Friday, May 13, 2011
By Bryan Cones
US Catholic
"Though I hesitate to comment on the removal of Toowoomba Bishop William Morris, Megan won't let me get away with it. The newest Catholic News Service story on the drama notes that the Vatican has been trying to get Morris to resign for years. But it's still hard to figure out exactly what Morris was removed for. He didn't ordain a woman, marry a same-sex couple, desecrate the Eucharist or anything else that might have resulted in an immediate action.

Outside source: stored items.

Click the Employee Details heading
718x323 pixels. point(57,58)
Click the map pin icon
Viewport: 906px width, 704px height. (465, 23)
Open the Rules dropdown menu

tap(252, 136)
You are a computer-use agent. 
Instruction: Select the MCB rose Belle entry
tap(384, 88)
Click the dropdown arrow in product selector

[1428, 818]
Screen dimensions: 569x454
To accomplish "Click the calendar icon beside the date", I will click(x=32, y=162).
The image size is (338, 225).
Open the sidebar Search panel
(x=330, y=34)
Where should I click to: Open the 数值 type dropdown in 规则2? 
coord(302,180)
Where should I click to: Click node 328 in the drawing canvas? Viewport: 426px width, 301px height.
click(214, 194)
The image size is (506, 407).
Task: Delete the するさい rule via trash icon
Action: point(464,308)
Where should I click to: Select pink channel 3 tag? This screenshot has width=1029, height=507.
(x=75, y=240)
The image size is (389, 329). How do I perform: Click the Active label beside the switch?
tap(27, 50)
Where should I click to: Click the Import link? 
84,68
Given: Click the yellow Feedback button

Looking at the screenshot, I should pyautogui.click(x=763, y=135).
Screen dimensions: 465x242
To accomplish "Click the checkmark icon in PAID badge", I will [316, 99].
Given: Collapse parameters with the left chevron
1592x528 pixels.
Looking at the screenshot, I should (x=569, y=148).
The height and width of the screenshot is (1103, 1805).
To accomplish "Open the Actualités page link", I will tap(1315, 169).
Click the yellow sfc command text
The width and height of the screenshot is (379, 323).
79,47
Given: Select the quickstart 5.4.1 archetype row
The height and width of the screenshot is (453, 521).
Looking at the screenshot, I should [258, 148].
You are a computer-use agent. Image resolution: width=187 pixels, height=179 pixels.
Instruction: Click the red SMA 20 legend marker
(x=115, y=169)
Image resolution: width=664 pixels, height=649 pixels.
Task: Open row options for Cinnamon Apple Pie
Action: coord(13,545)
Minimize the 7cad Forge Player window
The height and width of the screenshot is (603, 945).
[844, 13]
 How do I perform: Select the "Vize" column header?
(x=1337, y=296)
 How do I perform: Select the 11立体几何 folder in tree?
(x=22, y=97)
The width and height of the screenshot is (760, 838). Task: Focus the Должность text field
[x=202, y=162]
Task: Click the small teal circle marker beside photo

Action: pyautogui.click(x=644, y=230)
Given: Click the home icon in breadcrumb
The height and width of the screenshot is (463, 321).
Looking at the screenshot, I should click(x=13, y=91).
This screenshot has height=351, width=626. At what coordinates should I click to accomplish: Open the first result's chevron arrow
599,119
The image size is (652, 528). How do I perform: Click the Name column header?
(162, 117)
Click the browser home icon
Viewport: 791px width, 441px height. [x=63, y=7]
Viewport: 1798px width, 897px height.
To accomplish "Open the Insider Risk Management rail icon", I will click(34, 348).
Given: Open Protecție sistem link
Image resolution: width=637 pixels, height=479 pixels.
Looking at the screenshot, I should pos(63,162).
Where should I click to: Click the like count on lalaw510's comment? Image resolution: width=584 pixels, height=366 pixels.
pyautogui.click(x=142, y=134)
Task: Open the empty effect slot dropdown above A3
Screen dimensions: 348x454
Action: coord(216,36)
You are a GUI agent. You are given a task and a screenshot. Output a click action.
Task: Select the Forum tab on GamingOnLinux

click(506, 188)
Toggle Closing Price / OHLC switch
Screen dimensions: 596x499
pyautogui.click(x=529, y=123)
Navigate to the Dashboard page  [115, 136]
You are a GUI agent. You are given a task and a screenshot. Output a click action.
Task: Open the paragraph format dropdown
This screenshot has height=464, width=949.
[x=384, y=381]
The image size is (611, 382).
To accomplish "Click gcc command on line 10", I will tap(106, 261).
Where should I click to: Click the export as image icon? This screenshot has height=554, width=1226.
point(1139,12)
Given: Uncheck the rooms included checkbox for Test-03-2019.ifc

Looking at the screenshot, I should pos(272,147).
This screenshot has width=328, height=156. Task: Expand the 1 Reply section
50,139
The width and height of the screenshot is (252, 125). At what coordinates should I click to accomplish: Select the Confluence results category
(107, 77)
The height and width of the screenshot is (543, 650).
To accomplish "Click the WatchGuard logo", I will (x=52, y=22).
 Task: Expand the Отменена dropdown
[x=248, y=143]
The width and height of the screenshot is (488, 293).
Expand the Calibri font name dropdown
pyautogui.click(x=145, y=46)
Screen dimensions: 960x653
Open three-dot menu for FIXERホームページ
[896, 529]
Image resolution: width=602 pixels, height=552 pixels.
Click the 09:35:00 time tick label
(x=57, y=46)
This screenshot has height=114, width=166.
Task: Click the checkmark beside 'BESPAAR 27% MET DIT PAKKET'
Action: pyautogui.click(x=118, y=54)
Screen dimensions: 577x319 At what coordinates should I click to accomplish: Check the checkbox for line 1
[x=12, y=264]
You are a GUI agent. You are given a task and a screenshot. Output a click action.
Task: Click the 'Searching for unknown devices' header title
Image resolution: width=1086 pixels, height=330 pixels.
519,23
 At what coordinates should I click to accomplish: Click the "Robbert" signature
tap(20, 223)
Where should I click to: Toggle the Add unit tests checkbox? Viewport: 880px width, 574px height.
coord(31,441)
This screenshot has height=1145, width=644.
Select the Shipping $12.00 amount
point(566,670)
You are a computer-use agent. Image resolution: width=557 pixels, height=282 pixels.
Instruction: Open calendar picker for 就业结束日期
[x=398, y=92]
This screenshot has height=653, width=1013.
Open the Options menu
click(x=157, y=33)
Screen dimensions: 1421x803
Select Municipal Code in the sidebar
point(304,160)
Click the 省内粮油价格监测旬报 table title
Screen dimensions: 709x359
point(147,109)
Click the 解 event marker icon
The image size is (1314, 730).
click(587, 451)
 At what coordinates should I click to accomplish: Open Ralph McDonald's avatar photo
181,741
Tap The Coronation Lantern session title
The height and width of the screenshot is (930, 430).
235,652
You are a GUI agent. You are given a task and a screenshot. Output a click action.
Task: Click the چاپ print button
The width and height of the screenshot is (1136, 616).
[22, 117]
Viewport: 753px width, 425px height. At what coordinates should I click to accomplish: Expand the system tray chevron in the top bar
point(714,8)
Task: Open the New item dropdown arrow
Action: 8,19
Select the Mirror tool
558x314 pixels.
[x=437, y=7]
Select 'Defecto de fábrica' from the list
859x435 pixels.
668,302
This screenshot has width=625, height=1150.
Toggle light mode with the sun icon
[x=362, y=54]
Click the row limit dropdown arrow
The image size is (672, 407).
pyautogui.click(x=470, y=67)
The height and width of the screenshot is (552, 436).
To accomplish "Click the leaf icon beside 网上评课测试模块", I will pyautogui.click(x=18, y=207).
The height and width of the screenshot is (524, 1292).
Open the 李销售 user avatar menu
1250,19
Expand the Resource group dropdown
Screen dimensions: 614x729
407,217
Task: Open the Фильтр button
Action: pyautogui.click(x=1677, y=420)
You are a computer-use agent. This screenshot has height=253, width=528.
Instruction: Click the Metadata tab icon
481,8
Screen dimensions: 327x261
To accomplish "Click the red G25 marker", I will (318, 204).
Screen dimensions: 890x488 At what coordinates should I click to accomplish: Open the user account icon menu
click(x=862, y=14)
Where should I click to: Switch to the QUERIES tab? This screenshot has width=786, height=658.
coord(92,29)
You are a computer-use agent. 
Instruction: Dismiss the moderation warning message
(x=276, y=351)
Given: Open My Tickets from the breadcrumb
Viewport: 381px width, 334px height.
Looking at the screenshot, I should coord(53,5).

Most commentators have focused on Morris' 2006 pastoral letter in which Morris proposed some possibilities to the shortage of priests in his diocese, including expressing openness to the ordination of women "if Rome would permit it." The pope's own correspondence with Morris suggests that it was this questioning of what the pope refers to as an infallible teaching as the trigger for Morris' removal.
And there's the rub: When John Paul II ruled out the ordination of women in Ordinatio sacerdotalis, he used the expression "definitive," but did not use the formula that would signal an infallible teaching; in fact the word "infallible" doesn't appear anywhere in the document. (These documents are carefully crafted. "Infallible is missing for a reason.) Cardinal Ratzinger, as prefect for the Congregation for the doctrine of the Faith, argued in a response to a question about Ordinatio sacerdotalis that the teaching was part of the "deposit of faith" and therefore an infallible teaching of the "ordinary and universal magisterium"--although he knows full well that's not how infalliblility works; something can't be declared infallible by a Vatican office. Canonists and theologians the world over argued that the teaching was not infallible for a variety of reasons. Still, Ratzinger, now as pope, is pushing this kind of back-door infallibility on the question, as John Allen at NCR pointed out in a recent piece on the controversy surrounding what many call "creeping infallibility."